Mieszkańcy żyją w strachu

Lew uciekł z rezerwatu, a następnie zaatakował mężczyznę. Mieszkańcy żyją w strachu

Na Netflixie od niedawna dostępny jest serial „ZOO”, który opowiada o tym, że zwierzęta robią wszystko, aby przejąć władzę nad światem, a grupa naukowców i agentów specjalnych próbuje to powstrzymać. Wydaje się, że zwierzęta byłyby do tego zdolne po tym, co im czasem fundujemy… Lew najwyraźniej miał już dosyć ograniczania jego wolności, więc postanowił uciec z Parku Narodowego Nairobi w Kenii, a następnie zaatakował mężczyznę. Wszystkie władze w tamtym rejonie proszą mieszkańców, aby zostali w domach, dopóki zwierzę się nie odnajdzie.

Zdjęcie poglądowe

Ryzyko, że zwierzę postanowi kolejny raz zaatakować jest całkiem spore. Szczególnie, kiedy zgłodnieje.

Lew zagryzł mężczyznę

Kiedy uciekł – zaatakował. Jego ofiarą okazał się Rono Kipkirui Simion. Wracał z pracy do domu, kiedy stanął oko w oko z drapieżnikiem. Nie miał absolutnie żadnych szans. Zginął w piątek wieczorem. W poniedziałek, w pobliżu uniwersytety Africa Nazarene, szef mężczyzny zobaczył zwierzę, które już pożerało swoją ofiarę. A w zasadzie niemalże w całości ją zjadł – znaleziono tylko głowę i rękę zaginionego.
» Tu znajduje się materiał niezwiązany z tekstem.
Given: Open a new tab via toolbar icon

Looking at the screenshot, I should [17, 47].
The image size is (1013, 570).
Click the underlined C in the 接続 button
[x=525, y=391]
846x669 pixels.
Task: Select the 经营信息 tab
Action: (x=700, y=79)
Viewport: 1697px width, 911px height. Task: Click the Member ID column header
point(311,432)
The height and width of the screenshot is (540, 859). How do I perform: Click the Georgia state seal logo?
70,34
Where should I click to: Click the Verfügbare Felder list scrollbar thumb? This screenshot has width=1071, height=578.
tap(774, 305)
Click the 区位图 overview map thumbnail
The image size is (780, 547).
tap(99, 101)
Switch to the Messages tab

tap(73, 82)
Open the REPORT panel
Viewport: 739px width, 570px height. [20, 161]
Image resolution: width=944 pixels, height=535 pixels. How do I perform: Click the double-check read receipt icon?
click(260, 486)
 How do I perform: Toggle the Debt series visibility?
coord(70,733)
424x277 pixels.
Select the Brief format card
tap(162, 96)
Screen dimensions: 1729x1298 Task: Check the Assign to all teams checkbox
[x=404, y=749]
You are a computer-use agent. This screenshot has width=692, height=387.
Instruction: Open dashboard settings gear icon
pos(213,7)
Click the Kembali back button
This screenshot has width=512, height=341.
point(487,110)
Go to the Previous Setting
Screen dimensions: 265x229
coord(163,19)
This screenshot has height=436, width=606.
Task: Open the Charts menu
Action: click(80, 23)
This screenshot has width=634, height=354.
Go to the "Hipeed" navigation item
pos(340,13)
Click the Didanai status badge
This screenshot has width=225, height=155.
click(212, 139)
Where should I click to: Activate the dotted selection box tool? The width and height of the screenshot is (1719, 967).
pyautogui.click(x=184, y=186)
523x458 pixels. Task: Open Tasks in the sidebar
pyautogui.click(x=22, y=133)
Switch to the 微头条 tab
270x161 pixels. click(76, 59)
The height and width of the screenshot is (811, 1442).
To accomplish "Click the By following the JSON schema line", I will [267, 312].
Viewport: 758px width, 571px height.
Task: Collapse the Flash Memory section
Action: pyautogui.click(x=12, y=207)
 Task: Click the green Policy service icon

Niektóre części jego ciała były rozrzucone na ziemi. Jego pracodawca próbował odstraszyć lwa, ale ten nie chciał odejść

- powiedział brat ofiary. Nie był to jedyny łup krwiożerczego kota – zabił już ponad 30 psów i zwierząt gospodarskich, jakie spotkał na swojej drodze. Władze robią wszystko, aby odnaleźć lwa.

Jak się okazuje – Park Narodowy Nairobi nie jest do końca zamknięty, a taka sytuacja nie zdarza się po raz pierwszy. Mimo elektrycznego ogrodzenia, w niektórych miejscach zwierzętom udaje się dostać do miasta. Mieszkańcy podkreślają, że takie zdarzenie miało miejsce w 2016 roku, ale wtedy uciekło z Parku stado lwów, które zaatakowało i zjadło częściowo innego mężczyznę. Skarżą się również, że zgłaszali to do władz, ale ci ignorowali ich skargi.